Et Macron ? Pour prendre ses propres exemples, comment Macron a-t-il géré l'imprévisible Covid ? (À supposer qu'une pandémie mondiale ait vraiment été un événement "imprévisible"
, c'est une autre question.) Essentiellement avec le "quoi qu'il en coûte", sidérant et salutaire acte de rupture radicale avec son logiciel néolibéral. Mais ce quoi qu'il en coûte
lui-même visait à éviter l'effondrement de l'hôpital. Or, qui a placé l'hôpital au bord de l'effondrement, sinon les plans mirifiques co-signés McKinsey et consorts, qui ont abouti à la suppression de 17 000 lits pendant son quinquennat ? En d'autres mots, il a su éviter en catastrophe les effets catastrophiques de son aveuglement idéologique.
Et comment Macron a-t-il géré l'imprévisible guerre ? (À supposer qu'une invasion russe de l'Ukraine, etc). En s'obstinant à discuter avec un "président Poutine"
, comme on l'a longtemps appelé, avec qui il n'y avait rien à discuter. Et aujourd'hui encore, après les découvertes des atrocités de Boutcha, et en attendant les prochaines, en s'accrochant à la politique de "sanctions graduées", sans avoir manifestement renoncé à "ramener Poutine à la raison". Ç'aurait pu être une stratégie efficace. Chaque jour qui passe démontre le contraire.

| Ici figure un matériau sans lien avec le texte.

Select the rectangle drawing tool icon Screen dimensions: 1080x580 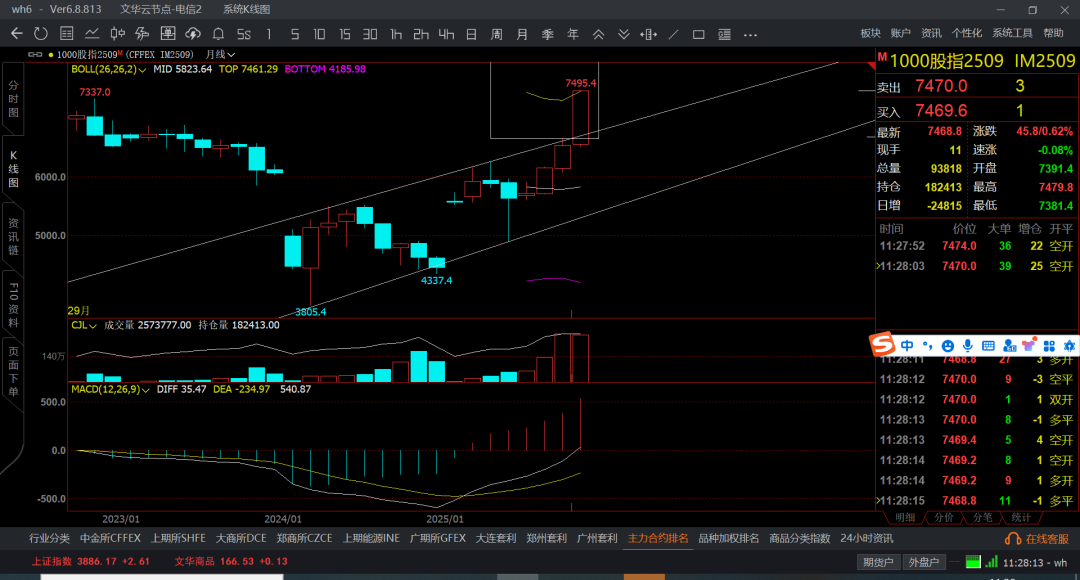698,33
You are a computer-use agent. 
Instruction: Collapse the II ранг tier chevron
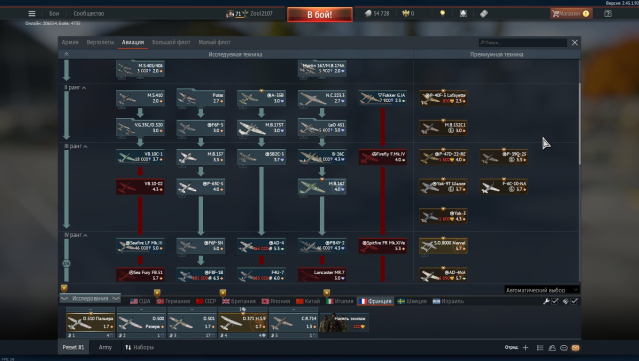pos(84,88)
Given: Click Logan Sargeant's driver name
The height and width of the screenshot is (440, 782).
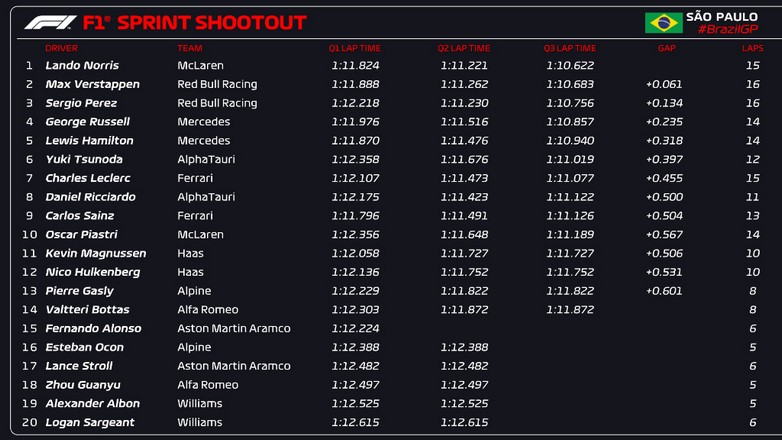Looking at the screenshot, I should click(x=89, y=422).
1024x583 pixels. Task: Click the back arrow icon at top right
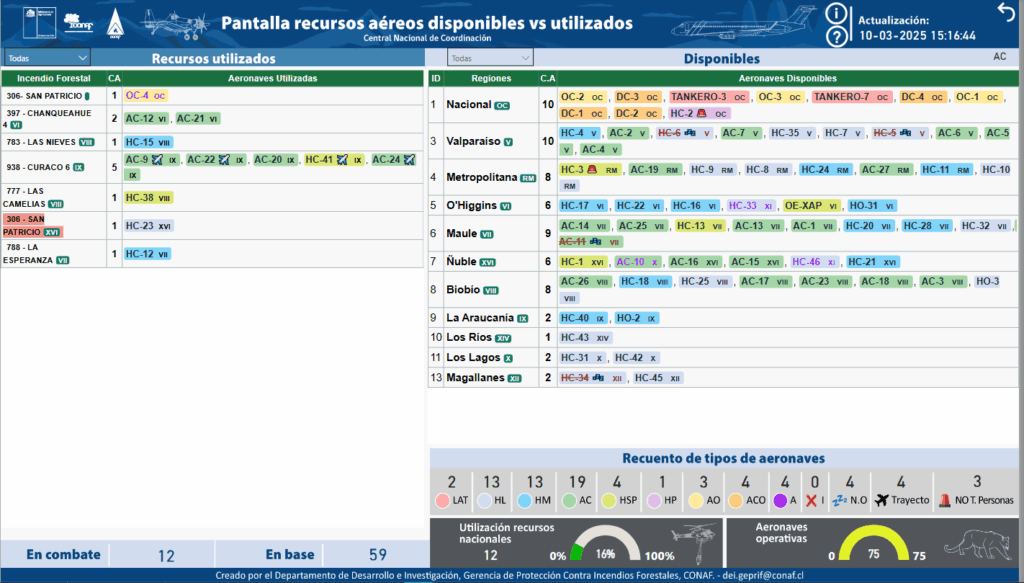click(1005, 11)

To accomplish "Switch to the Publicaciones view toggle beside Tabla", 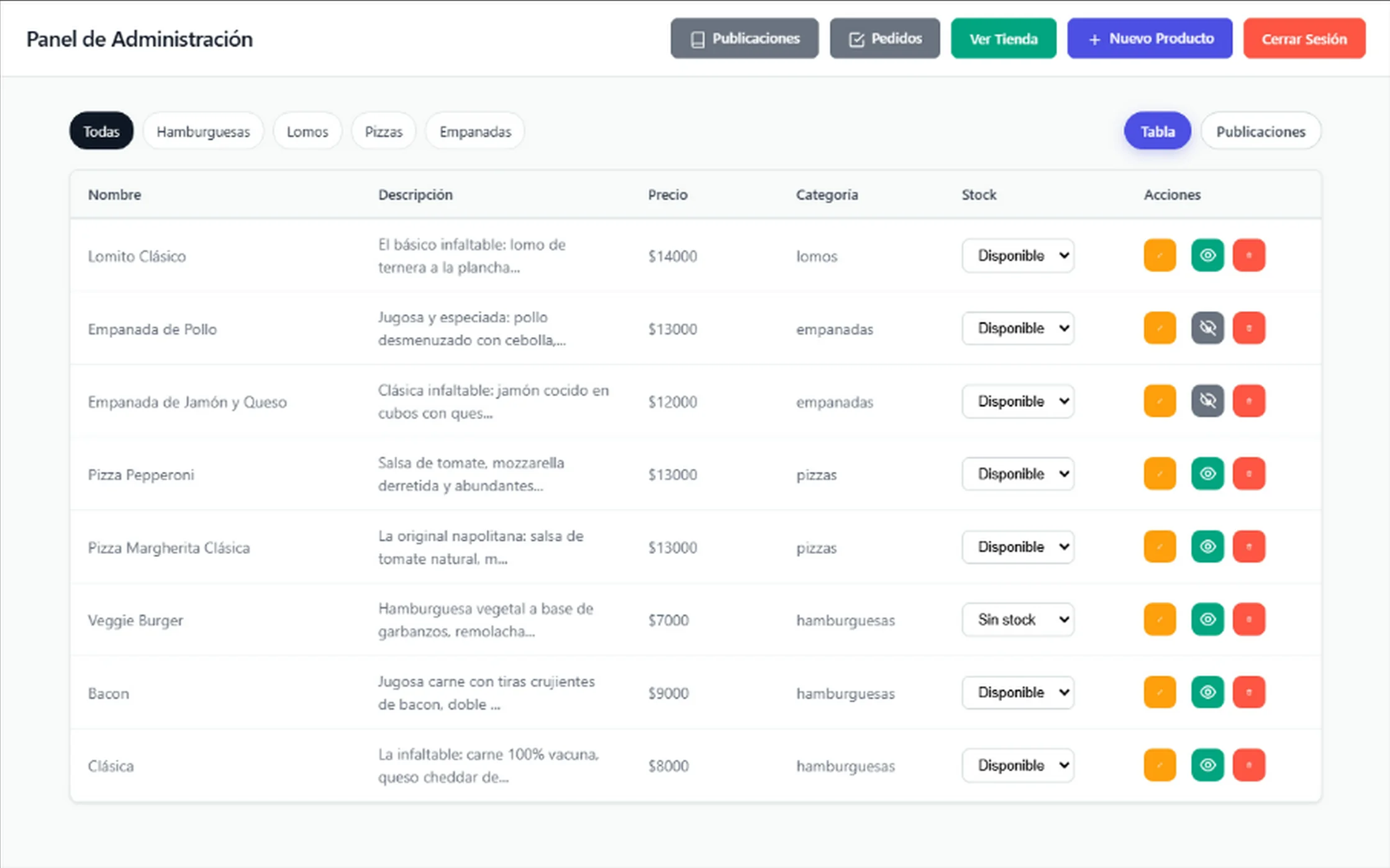I will [1260, 132].
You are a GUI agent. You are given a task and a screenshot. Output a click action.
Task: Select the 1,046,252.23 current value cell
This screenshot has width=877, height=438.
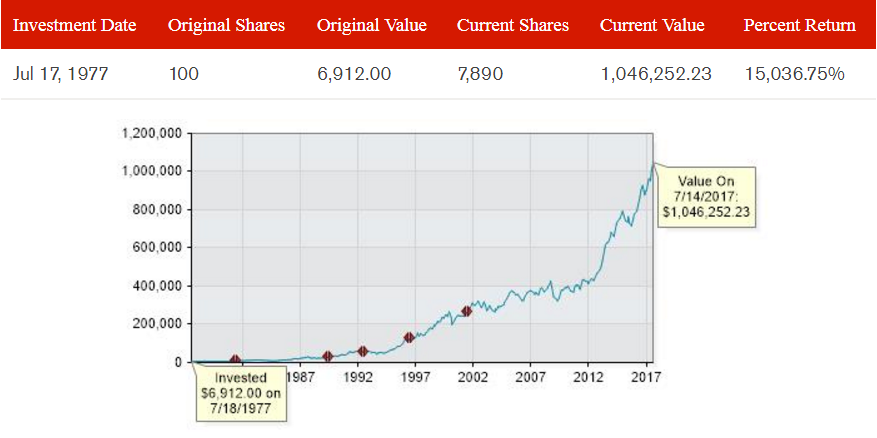pyautogui.click(x=656, y=74)
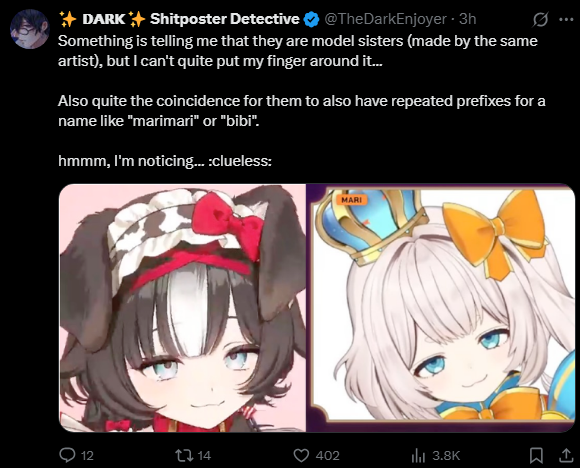Click the reply speech bubble icon
This screenshot has width=580, height=468.
pos(67,455)

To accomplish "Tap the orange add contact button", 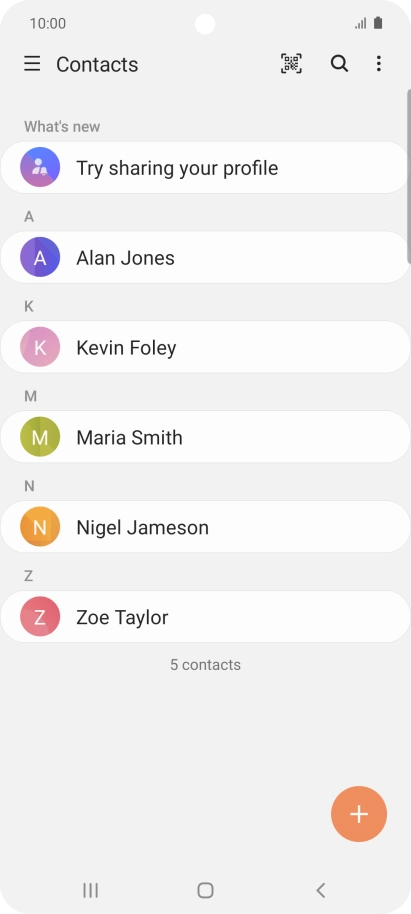I will pyautogui.click(x=359, y=814).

Enfin, comment Macron gère-t-il la très prévisible, pour le coup, catastrophe climatique ? Où est son acte de rupture ? Où est la mise du pays en ordre de bataille ? Où est le quoi qu'il en coûte
des énergies renouvelables ? Où est la mise sur pied d'une industrie française des panneaux solaires ? Où est la mobilisation psychologique sur la nécessaire sobriété ? Pourquoi (c'est un détail, mais tellement cruel) laisse-t-on EDF demander gentiment aux Français d'économiser l'électricité un matin de pic présumé, en maintenant l'éclairage de nuit des bureaux, et les panneaux publicitaires électriques dans les gares ? Si la capacité à gérer l'imprévisible, oui, est un critère de choix, est-ce vraiment à son avantage ?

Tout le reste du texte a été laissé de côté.